On Not Playing the Straight Guy

Howerton has grown accustomed to playing the straight guy in comedies. His characters may not be brilliant, but they are usually smarter than the other characters around them. Howerton said he had long expressed interest in joining an FX drama and since he is “part of the FX family” he did not hesitate to take the role of Don Chumph on Fargo when it was offered to him, even though playing Don came with its own unique challenges.

“I think this guy is not so much afraid of any kind of violence against him as he is just sort of getting caught,” Howerton explained on getting into the right mindset for the role. “It’s just sort of getting a feeling of being innocent again.”

Howerton continued, “I guess it’s just bringing a real openness to the role, more listening than demanding or saying.” The result is a character who projects a profound sense of misplaced trust, particularly in Malvo, while also providing the series with a straightforward bit of comic relief.

Working Closely With Thornton

Of all the actors on Fargo, Howerton is perhaps the one to work the closest with Thornton, particularly in the first six episodes of the series. They become an unlikely duo with Don being the unwitting puppet in Malvo’s master plan. Howerton had nothing but positive things to say about his co-star, even noting that Thornton was one of his heroes.

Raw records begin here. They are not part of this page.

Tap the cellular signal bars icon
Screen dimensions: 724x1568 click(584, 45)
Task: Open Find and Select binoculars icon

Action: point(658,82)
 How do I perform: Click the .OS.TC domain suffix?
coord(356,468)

“He is just terrific,” Howerton said of Thornton. “He’s extremely open to suggestion, he’s very, very easy to work with, very professional, came to the set knowing all of his lines and clearly is– I’m a big fan of people who I feel like when I’m talking to them in a scene, they’re actually listening to what I’m saying. So, even if I did flub a line, he was listening to me and he’d pick up on it. It kind of became like a really weird sort of Abbot and Costello-ey kind of relationship where I kind of end up becoming his lackey. I’m not accustomed usually to playing, for lack of a better word, the dumb one in the comedic relationship. I’m usually the straight man. So, it was a lot of fun not playing the straight man.”

What if ‘It’s Always Sunny’s’ Dennis Found Himself in Don’s Shoes?

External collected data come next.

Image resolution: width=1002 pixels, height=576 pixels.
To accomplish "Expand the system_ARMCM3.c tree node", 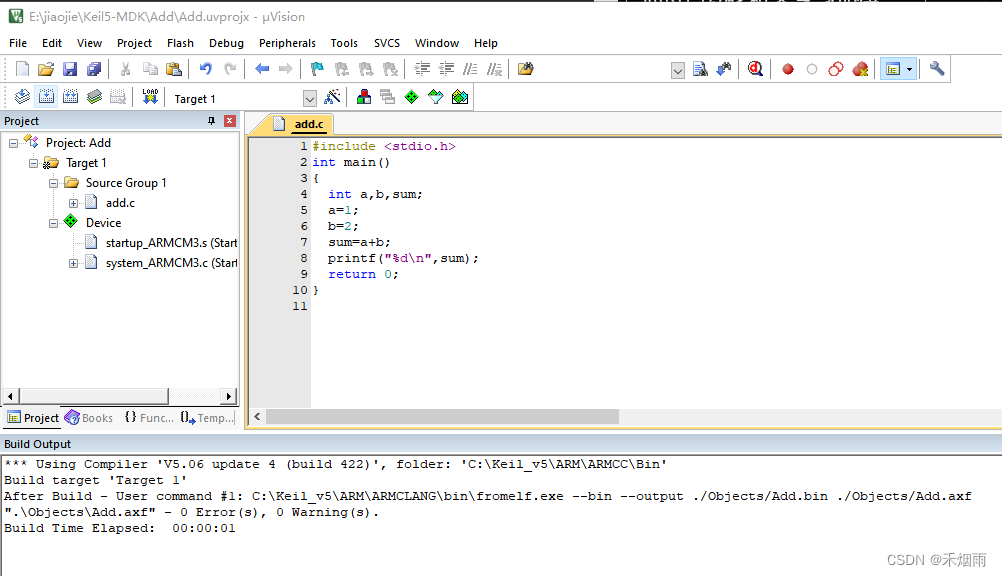I will [x=74, y=263].
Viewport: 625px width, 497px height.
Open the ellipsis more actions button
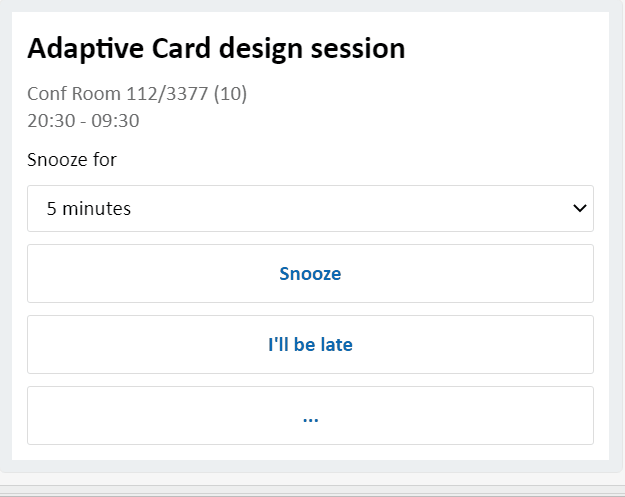[x=310, y=416]
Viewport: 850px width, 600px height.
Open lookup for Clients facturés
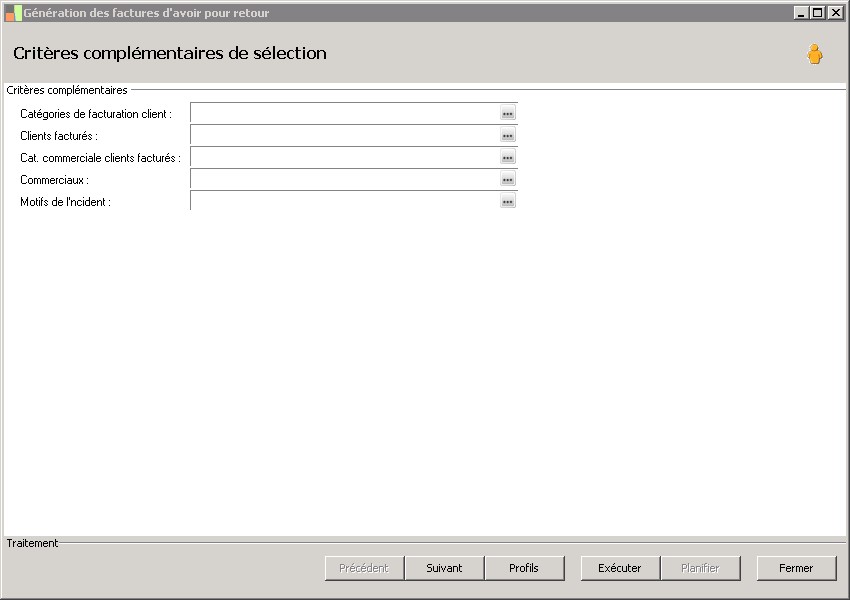[x=507, y=136]
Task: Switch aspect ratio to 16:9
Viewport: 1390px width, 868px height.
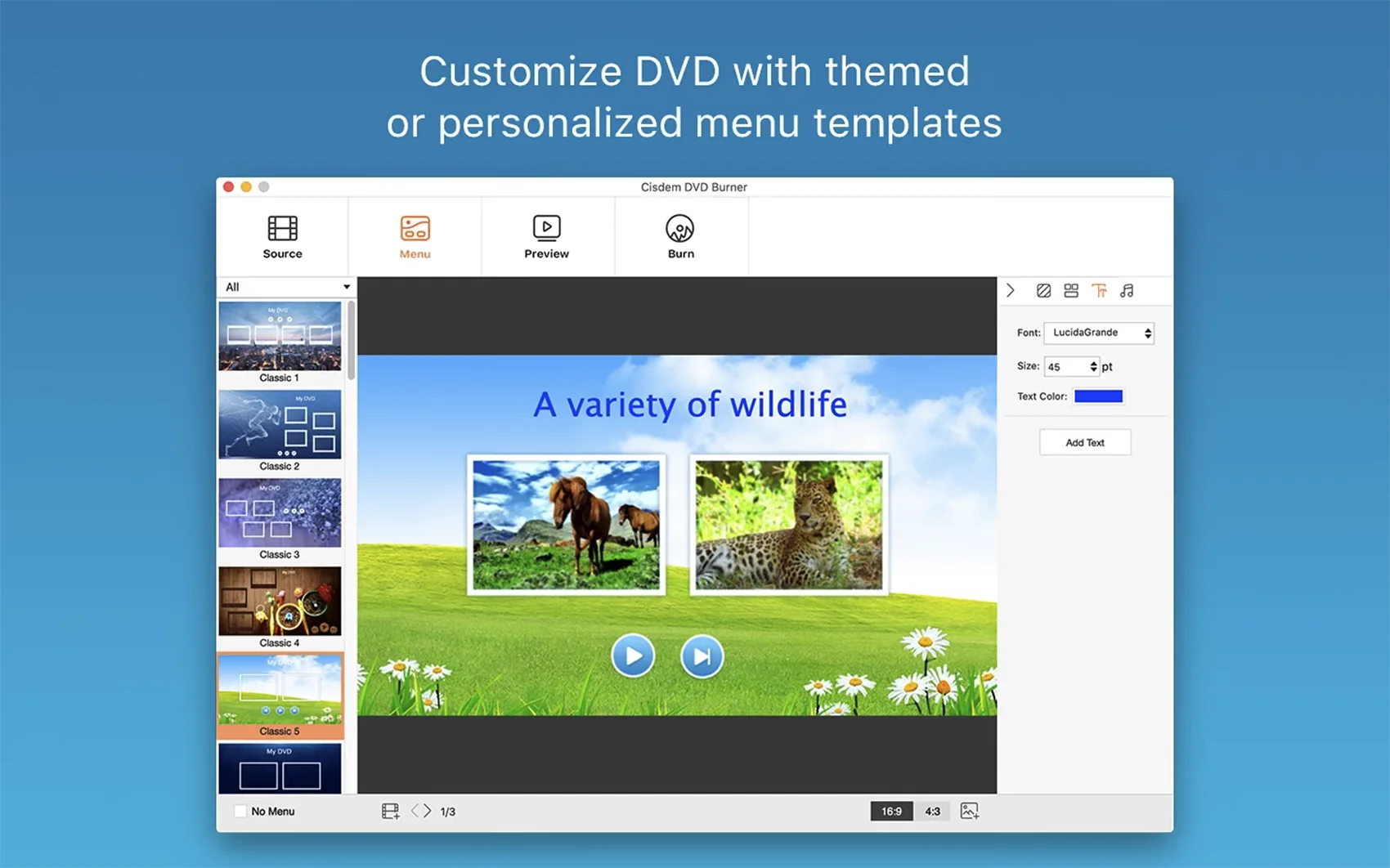Action: pos(890,811)
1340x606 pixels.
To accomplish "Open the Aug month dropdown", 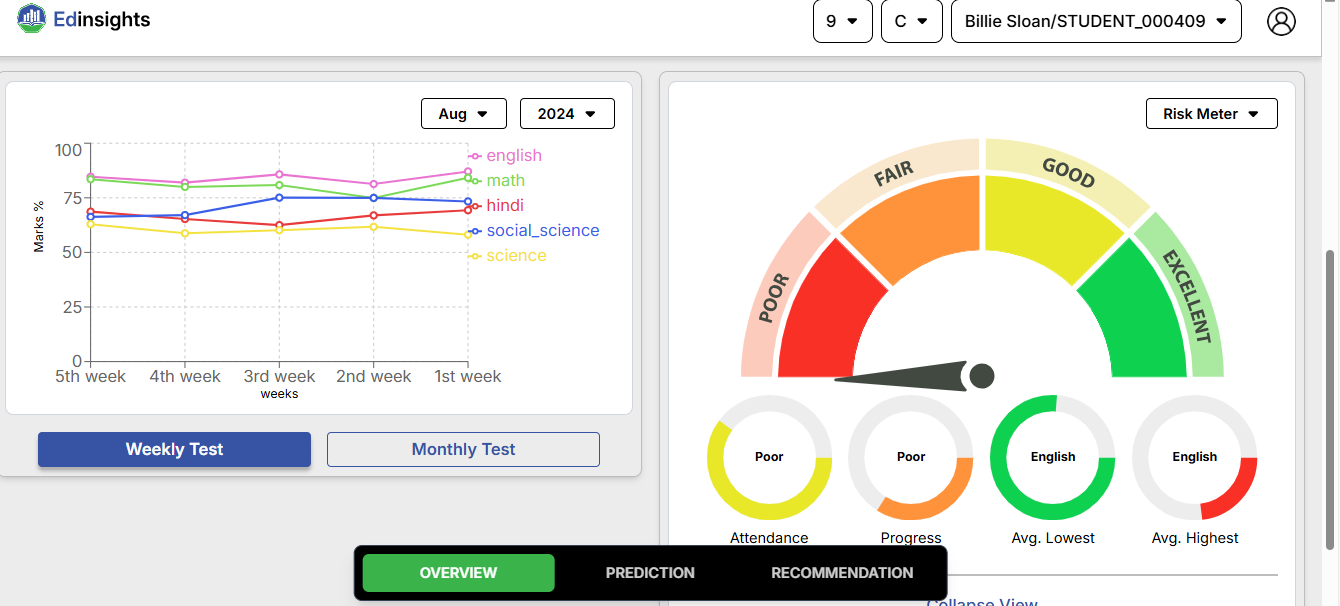I will (463, 114).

Howerton’s iconic character Dennis comes from a world of hard knocks. He is far less likely to be wide-eyed and trusting of a man like Malvo. When asked what would happen if Dennis found himself in a situation like say, getting locked in a closet by Malvo, he was quick to say Dennis would have a very different reaction.

“I think the difference between Don and Dennis is Dennis would have spent the entire time trying to figure out how to get out of that closet whereas Don just spent the night eating whatever he had in the cabinet and peeing into his shoe or whatever the hell he did,” Howerton said. “I think he’s just a much more docile, trusting character, Don, whereas Dennis is much more cynical and untrusting.”

Howerton Reveals His Favorite Fargo Scene

Fargo has produced a number of memorable scenes in its short run, but Howerton’s favorite in which he has a discussion with Malvo in the smallest room possible is a fan favorite as well. “The scene I did in the closet was a lot of fun, which in the script, it was actually a little bit of a longer scene,” Howerton noted. “There was more in there, but as I’m well versed on with Sunny, you only have so much time to tell a story, so you have to cut out anything that’s not absolutely essential, but I had a really good time shooting that scene. It was really funny. It’s so awkward to be literally inches away from someone’s face doing a scene, but I think that’s part of why it was so awkward and funny to shoot.”